Heat content from the current Kelvin Wave is enough to continue to keep Equatorial Pacific sea surface temperatures in present ranges or to push for further warming over at least the next 1-2 months. A set of factors that will almost certainly lock near moderate El Nino conditions in through Summer and general El Nino conditions through early Autumn. The result is that the extra heat bleed off the Pacific Ocean will combine with the impressive human forcing to generate a high risk that 2015 atmospheric temperatures will beat out all-time record highs set in 2014.
(Unweighted model ensemble runs show the current El Nino peaking out at extreme intensity. Long range model runs can be quite uncertain, but these are very high values. Image source: NOAA Seasonal and Monthly SST Anomalies.)
NOAA model runs also show a potential for El Nino strengthening through the end of 2015. Probability weighted CFS model ensembles (PDF) point toward a seasonal anomaly for Nino 3.4 in the range of 1998 Super El Nino values at 2.1 degrees Celsius above average by the end of 2015. Mean model runs (non-weighted) push the long range forecast heat values even higher at 2.6 C above seasonal averages or 2.75 C above monthly averages.
These unweighted long range forecasts are well outside the strength of even the monster event of nearly two decades ago.

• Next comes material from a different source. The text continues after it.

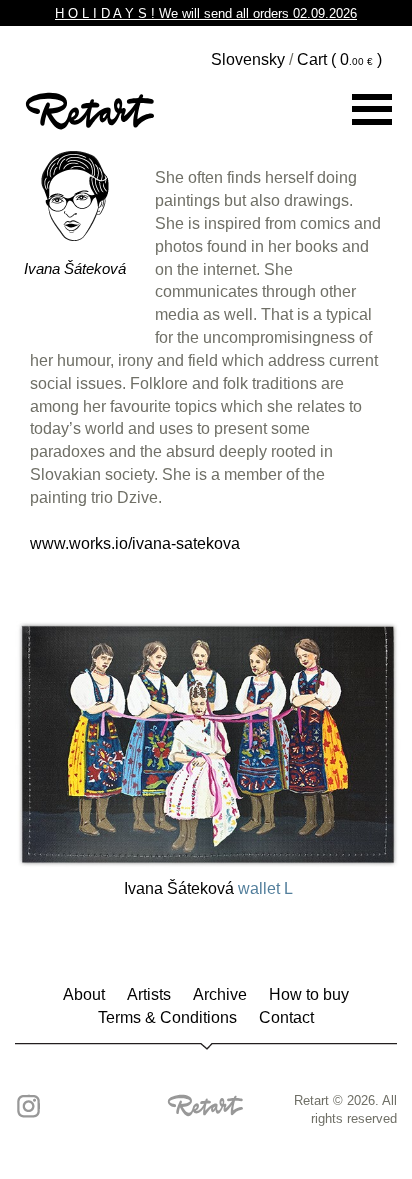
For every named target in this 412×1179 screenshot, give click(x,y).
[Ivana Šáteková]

A new super El Nino that would have very serious consequences for global temperatures and result in far-reaching climate impacts should it emerge. Atmospheric temperatures that are now in the range of +0.7 C above 20th Century averages and +0.9 C above 1880s values could well push into a new range at +0.8 C and +1 C, or higher, respectively.
(Long range models show Equatorial Pacific has potential to hit near Super El Nino status by late 2015. At this time, such model runs are low certainty. Image source: NOAA Seasonal and Monthly SST Anomalies.)
Cranking up the Human Hothouse
Entering the range of 1-2 C above 1880s values is a zone of heat anomaly that will amplify already apparent ice sheet melt, sea level rise, droughts, wildfires, water stress, and ocean health impacts. At temperatures around +1.5 C we begin to enter a period of strong glacial outflows, weather instability, geophysical changes, and record related storm events in a ‘Storms of My Grandchildren‘ type scenario. At +2 C these very dangerous impacts will likely be in full swing.
It is worth noting that it took 10,000 years to warm the world 4 degrees Celsius at the end of the last ice age. Under current human fossil fuel burning scenarios, it is likely that we reach half that threshold in just 150 to 170 years — from 1880 to 2030-2050. A rapid reduction in fossil fuel emissions along a progression to a net carbon negative human society over the next few decades is absolutely necessary to prevent these outcomes. And while model forecasts indicating the potential for a Super El Nino type event for late 2015 may be somewhat uncertain, there is a much higher certainty that very dangerous climate impacts starting at the current level of human warming will ramp up here on out — with the 1.5 C threshold looking very bad and the 2.0 C threshold looking terrible.
As such, we should do all we can to prevent hitting those marks.